A license is a grant of permission. The licensor grants permission to the licensee to do something that the licensee does not have a right to do. A rental contract, though usually called a lease, is a form of license. In exchange for money, the licensee (in this case the lessee/tenant) is allowed to occupy and live in the premises owned by the lessor (in this case the licensor/landlord). Notice that the owner of the property does not have a right to the (potential) tenant’s money until after the contract is signed. Similarly, the (potential) tenant does not have a right to enter the property. If the landlord takes the money without consent or agreement it is theft; if the tenant moves into the property without consent or agreement it is trespass.
Only those who have rights in property can grant licenses over that particular property. The difference between borrowing a car and stealing it is the license, or permission. Thus, it is clear that whenever a person owns a particular resource, only he or she can legitimately decide how to use or not use it. Yet this is not what we see in everyday reality. In fact, quite the opposite is true. Upon entering most establishments you are greeted not just by an employee or manager, but also by a barrage of government papers that are usually framed and hanging on the walls. Why, one asks, can this be? As we mentioned before, only the owner of a resource can decide how it should be used. How, then, can state governments demand permission from owners before they can engage in certain activities?
There are two solutions to this question:
- The state owns certain things and thus has the right to license them
- The state owns nothing but acts as if it did
Let’s quickly go through the ways that the state claims it can own resources:
- Buying them. This is financed through taxation, which is theft. Because the state does not own the tax revenue, its purchases are invalid.
- By decree (legislation, proclamations, executive orders, etc.). There is no connection here. The government merely claims ownership without a link to it. It’s as if I were to claim that I own a patch of forest without ever having worked the land, lived there, embordered it or other reasonable connection.
- Conquest. Does this one really require an explanation?
- Eminent domain. A form of theft.
- By “homesteading” it. This is still not really homesteading as everything the state does is financed through taxation and backed by aggressive legislation. If a thief steals your money and uses that to build a house on virgin land, he does not get to own the land (or the house).
- As the recipient of donations. Even this one is not safe, for the management of resources donated to the state requires taxation and an army of bureaucrats.
━━━━━━
§ **Your instructions**:
According to the licensing text, what is the difference between borrowing a car and stealing it? The records have no connection to the licensing text.

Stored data
━━━━━━
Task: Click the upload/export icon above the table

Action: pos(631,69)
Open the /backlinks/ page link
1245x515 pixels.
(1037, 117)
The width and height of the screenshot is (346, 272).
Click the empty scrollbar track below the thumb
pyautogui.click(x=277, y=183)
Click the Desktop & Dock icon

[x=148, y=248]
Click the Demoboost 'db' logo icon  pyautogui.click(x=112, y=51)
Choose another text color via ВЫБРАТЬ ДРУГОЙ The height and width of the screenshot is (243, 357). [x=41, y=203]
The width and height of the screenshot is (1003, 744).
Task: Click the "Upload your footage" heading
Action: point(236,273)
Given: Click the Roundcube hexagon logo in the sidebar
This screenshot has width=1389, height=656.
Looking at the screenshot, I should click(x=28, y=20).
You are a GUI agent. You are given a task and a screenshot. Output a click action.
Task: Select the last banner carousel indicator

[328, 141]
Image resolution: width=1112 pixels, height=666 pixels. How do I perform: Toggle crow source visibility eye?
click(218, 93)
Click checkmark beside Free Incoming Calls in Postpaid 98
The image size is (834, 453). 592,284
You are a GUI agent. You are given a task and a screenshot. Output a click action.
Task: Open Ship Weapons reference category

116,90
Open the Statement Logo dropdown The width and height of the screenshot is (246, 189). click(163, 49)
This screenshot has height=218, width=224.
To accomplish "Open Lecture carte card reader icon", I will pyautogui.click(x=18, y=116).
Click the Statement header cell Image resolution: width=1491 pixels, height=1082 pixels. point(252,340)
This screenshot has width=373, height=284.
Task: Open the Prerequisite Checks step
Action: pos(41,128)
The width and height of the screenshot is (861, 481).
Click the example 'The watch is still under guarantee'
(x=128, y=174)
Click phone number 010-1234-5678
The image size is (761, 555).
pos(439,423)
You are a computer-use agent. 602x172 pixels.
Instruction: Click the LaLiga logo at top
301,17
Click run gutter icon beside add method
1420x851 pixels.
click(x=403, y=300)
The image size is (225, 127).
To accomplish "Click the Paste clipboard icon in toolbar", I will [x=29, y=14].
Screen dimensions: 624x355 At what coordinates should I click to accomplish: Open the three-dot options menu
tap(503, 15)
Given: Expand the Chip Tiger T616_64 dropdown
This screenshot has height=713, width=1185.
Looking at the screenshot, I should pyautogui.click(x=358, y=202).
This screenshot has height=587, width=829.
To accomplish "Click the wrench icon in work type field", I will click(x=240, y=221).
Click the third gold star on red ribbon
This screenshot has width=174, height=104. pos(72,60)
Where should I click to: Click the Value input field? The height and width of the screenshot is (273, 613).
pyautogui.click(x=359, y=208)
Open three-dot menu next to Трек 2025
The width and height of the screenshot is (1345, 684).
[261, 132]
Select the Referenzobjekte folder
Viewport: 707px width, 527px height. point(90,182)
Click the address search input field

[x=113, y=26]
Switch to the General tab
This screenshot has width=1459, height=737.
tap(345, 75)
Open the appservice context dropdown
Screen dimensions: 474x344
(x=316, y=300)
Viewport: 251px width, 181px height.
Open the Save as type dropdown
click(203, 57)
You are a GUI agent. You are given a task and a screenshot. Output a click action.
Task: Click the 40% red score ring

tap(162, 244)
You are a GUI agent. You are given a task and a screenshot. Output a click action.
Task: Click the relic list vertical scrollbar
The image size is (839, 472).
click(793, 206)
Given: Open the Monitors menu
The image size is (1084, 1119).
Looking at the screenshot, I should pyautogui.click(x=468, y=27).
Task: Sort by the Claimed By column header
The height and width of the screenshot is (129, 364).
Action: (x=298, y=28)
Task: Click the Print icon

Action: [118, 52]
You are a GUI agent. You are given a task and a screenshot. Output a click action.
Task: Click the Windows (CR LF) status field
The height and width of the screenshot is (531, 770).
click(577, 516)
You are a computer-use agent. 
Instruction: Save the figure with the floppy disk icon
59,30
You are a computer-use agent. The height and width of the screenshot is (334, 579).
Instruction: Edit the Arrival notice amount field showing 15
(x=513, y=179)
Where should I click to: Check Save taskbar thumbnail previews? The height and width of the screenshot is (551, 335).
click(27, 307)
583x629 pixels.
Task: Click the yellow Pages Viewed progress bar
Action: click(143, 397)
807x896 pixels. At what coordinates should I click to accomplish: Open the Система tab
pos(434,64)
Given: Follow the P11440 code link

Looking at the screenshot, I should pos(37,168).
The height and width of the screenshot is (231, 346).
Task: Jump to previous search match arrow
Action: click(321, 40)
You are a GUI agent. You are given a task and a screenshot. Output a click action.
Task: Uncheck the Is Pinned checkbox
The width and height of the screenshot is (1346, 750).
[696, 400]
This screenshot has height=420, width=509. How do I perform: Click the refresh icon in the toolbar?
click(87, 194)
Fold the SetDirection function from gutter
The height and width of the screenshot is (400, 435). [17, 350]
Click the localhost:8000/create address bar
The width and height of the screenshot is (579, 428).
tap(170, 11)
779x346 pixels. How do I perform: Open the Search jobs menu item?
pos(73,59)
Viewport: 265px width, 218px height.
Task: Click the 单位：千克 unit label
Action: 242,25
━━━━━━
§ **Output of the task**:
The license, or permission.